Editorial choices provoked controversy through episodes involving political collaboration, censorship, and accusations of ideological alignment during crises such as the Dreyfus Affair‑era disputes and the Second World War occupation. Debates about contributors' stances evoked responses from institutions including Vichy France, Free French Forces, and postwar tribunals assessing cultural collaboration. Legal and market pressures from entities like Ministère de la Culture and commercial rivals led to occasional suppression of pieces and contested print runs; censorship networks extended to distribution channels in German Empire‑era successor states and occupied territories. Controversies also followed the review into late twentieth‑century debates over representation and postcolonial critiques involving figures linked to Frantz Fanon, Aimé Césaire, and the policy debates surrounding Décolonisation.

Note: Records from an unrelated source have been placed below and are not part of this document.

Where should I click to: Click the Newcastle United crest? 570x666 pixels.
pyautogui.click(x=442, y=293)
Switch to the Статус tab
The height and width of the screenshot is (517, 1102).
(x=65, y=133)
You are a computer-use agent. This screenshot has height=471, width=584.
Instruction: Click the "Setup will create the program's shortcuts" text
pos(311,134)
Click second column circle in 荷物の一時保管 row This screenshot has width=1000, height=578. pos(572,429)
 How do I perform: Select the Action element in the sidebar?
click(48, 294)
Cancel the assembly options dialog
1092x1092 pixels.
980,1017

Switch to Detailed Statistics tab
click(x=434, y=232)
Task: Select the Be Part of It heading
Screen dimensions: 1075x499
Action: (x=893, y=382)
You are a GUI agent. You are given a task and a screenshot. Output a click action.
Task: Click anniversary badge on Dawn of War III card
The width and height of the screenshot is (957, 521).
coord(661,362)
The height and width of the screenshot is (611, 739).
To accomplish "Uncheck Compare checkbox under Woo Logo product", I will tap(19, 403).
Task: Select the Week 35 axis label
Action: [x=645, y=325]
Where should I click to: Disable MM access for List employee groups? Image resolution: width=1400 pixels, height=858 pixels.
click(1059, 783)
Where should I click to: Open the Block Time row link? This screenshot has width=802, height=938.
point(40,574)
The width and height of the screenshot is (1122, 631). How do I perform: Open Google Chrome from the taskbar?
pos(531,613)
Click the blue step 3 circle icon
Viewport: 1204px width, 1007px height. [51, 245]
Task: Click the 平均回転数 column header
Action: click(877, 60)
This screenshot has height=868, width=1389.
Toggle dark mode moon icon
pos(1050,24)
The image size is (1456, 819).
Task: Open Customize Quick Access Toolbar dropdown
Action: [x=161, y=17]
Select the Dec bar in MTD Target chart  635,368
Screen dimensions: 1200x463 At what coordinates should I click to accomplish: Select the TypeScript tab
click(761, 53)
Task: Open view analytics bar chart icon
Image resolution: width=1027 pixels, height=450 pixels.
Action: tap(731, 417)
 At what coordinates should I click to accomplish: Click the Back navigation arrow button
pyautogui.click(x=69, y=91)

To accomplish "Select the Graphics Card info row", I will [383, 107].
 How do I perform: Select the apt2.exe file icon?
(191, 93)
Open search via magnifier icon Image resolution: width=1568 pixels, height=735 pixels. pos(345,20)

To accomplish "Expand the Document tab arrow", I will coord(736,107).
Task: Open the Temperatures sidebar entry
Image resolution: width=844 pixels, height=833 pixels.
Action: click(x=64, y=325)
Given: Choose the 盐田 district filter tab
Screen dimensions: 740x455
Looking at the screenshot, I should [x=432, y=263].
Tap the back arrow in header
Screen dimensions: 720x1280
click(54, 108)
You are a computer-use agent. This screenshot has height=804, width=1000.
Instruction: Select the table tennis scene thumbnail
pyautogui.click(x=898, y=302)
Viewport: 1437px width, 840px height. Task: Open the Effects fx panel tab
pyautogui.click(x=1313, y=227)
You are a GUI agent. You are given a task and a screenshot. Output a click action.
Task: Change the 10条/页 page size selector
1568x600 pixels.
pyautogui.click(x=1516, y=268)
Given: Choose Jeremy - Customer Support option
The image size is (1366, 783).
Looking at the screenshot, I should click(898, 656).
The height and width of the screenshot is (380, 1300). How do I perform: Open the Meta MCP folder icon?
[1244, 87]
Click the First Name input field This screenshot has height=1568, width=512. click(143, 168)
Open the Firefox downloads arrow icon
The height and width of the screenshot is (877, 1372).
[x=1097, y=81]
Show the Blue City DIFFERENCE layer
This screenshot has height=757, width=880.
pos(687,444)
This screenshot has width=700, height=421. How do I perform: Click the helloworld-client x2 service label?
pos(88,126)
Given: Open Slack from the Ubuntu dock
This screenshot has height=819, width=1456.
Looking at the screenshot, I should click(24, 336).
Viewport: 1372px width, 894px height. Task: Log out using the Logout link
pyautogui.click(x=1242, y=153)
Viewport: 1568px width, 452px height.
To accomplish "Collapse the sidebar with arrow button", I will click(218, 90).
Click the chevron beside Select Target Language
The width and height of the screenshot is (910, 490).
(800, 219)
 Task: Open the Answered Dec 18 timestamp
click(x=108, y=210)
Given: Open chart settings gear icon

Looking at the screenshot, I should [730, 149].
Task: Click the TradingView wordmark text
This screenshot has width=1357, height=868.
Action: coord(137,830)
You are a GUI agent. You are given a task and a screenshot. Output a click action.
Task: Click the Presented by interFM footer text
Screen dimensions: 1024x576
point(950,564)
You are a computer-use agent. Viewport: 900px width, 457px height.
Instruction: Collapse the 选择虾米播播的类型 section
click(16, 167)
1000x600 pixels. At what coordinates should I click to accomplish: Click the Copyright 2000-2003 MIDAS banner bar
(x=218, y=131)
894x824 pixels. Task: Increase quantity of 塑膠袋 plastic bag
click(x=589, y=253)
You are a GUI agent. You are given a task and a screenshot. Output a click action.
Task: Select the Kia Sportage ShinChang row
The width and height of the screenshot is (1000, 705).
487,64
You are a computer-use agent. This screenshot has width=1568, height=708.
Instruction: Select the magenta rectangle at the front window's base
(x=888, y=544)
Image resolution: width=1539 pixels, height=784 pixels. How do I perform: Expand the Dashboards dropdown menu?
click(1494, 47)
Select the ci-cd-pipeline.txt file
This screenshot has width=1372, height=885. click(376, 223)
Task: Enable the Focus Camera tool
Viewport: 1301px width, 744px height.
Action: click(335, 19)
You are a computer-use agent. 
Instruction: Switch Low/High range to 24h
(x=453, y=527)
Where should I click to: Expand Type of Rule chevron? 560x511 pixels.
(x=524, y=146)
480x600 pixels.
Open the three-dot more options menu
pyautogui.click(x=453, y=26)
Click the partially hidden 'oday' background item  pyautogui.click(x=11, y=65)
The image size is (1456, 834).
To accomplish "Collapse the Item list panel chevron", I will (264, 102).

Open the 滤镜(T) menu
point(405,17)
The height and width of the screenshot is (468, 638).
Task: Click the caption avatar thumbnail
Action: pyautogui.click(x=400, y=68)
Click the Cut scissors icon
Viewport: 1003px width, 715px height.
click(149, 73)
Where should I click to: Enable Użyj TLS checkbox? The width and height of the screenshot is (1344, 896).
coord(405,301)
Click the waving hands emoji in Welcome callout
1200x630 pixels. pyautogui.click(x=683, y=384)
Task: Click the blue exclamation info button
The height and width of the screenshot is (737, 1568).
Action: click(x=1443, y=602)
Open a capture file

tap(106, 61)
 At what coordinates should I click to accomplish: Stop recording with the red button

The review's legacy is visible in the continuity of French literary institutions, imprint strategies of Gallimard, and the careers of writers promoted within its pages who went on to win the Prix Goncourt, Nobel Prize in Literature, and other international awards. Renewed interest in archival issues, digitization projects undertaken by university libraries such as Bibliothèque nationale de France, and retrospective exhibitions at cultural centers including Centre Pompidou and the Musée d'Orsay prompted a modern revival of critical study. Contemporary iterations and special editions have sought dialogue with postwar and postmodern movements linked to Tel Quel, Nouvelle Vague, and postcolonial literatures involving authors from Algeria, Vietnam, Senegal, and diasporic circles in Montreal and Brussels. The review remains a subject of scholarship across departments at Université Paris‑Sorbonne, Université de Genève, Columbia University, and research centers funded by the CNRS.